EXERCISE DATA:

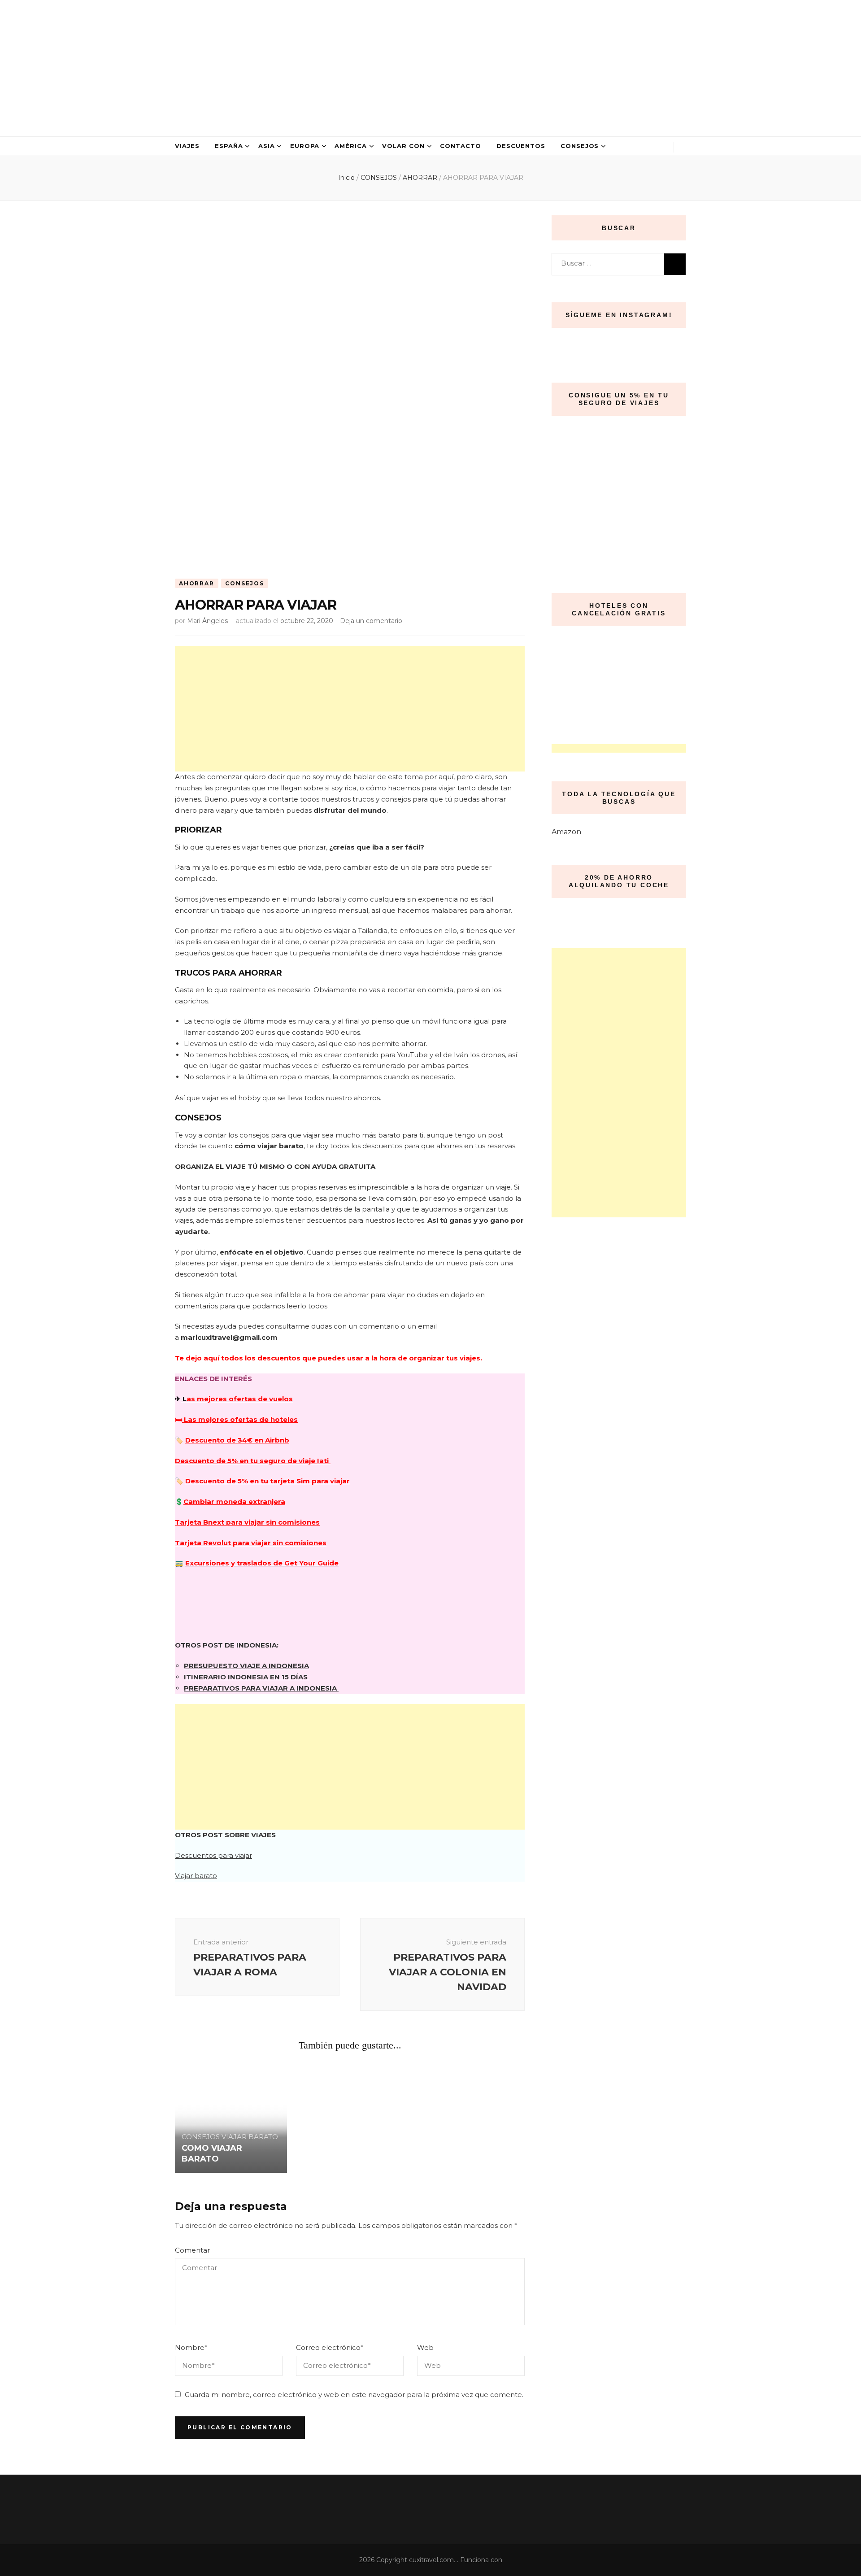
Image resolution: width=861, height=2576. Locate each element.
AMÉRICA (351, 145)
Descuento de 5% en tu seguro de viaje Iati (252, 1460)
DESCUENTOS (520, 145)
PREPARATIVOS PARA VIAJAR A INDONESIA (261, 1688)
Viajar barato (196, 1875)
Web (425, 2347)
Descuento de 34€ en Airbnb (237, 1440)
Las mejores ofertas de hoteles (240, 1419)
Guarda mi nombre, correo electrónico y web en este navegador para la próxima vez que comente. (354, 2394)
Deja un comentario (371, 621)
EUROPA (305, 145)
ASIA (266, 145)
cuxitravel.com (431, 2560)
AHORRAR (196, 583)
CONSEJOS (580, 145)
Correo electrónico (330, 2347)
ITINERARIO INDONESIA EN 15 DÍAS (246, 1677)
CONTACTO (460, 145)
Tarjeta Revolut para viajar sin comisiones (250, 1543)
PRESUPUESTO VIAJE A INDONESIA (246, 1665)
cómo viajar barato (268, 1146)
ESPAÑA (229, 145)
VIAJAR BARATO (250, 2136)
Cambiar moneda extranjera (234, 1501)
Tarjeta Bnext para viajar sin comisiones (247, 1522)
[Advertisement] (350, 708)
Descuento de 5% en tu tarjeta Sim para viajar (267, 1481)
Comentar (192, 2250)
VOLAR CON (403, 145)
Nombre (191, 2347)
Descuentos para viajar (213, 1855)
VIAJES (187, 145)
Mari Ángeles (207, 621)
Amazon (566, 832)
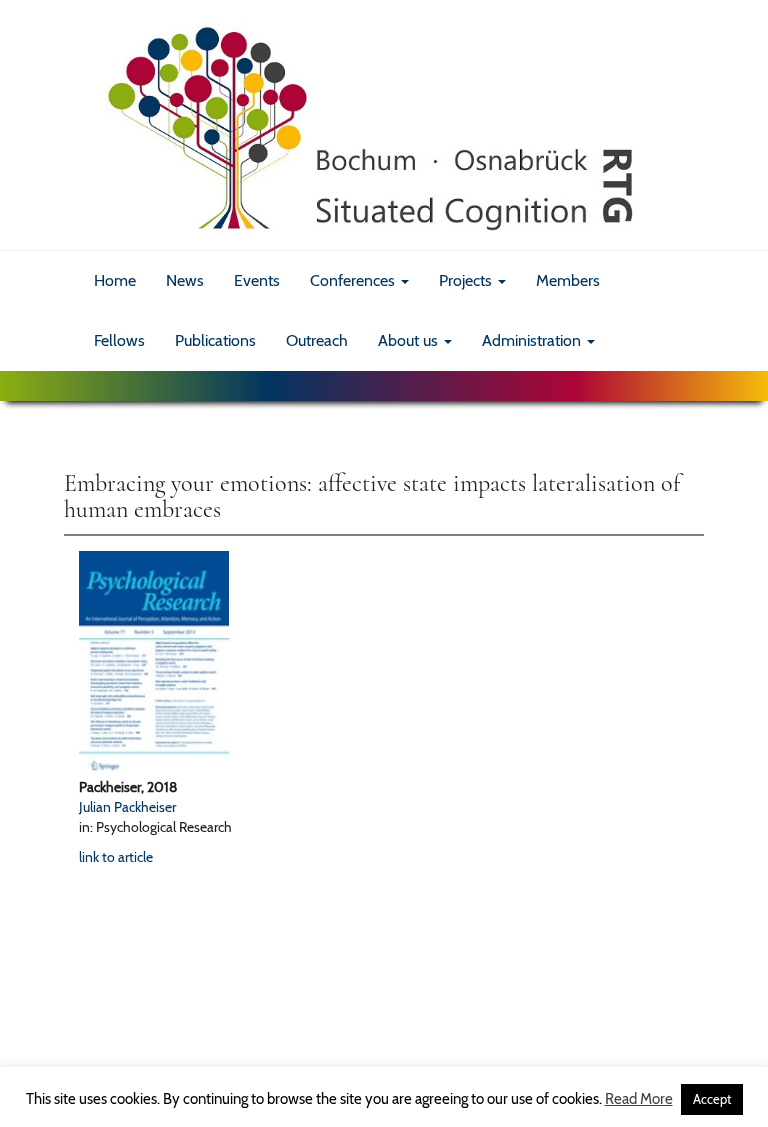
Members (568, 280)
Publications (215, 340)
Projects (467, 280)
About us (410, 340)
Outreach (317, 340)
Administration (533, 340)
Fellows (119, 340)
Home (115, 280)
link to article (116, 857)
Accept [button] (712, 1099)
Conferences (354, 280)
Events (257, 280)
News (185, 280)
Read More (639, 1099)
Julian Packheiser (127, 807)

WHAT THIS TASK INVOLVES: Restate word for word the lines in the material above from the one with "AHORRAR (196, 583)" to the one with "VIAJAR BARATO (250, 2136)"; both of those lines count, and nothing else does.

RESPONSE BOX:
AHORRAR (196, 583)
CONSEJOS (580, 145)
Correo electrónico (330, 2347)
ITINERARIO INDONESIA EN 15 DÍAS (246, 1677)
CONTACTO (460, 145)
Tarjeta Revolut para viajar sin comisiones (250, 1543)
PRESUPUESTO VIAJE A INDONESIA (246, 1665)
cómo viajar barato (268, 1146)
ESPAÑA (229, 145)
VIAJAR BARATO (250, 2136)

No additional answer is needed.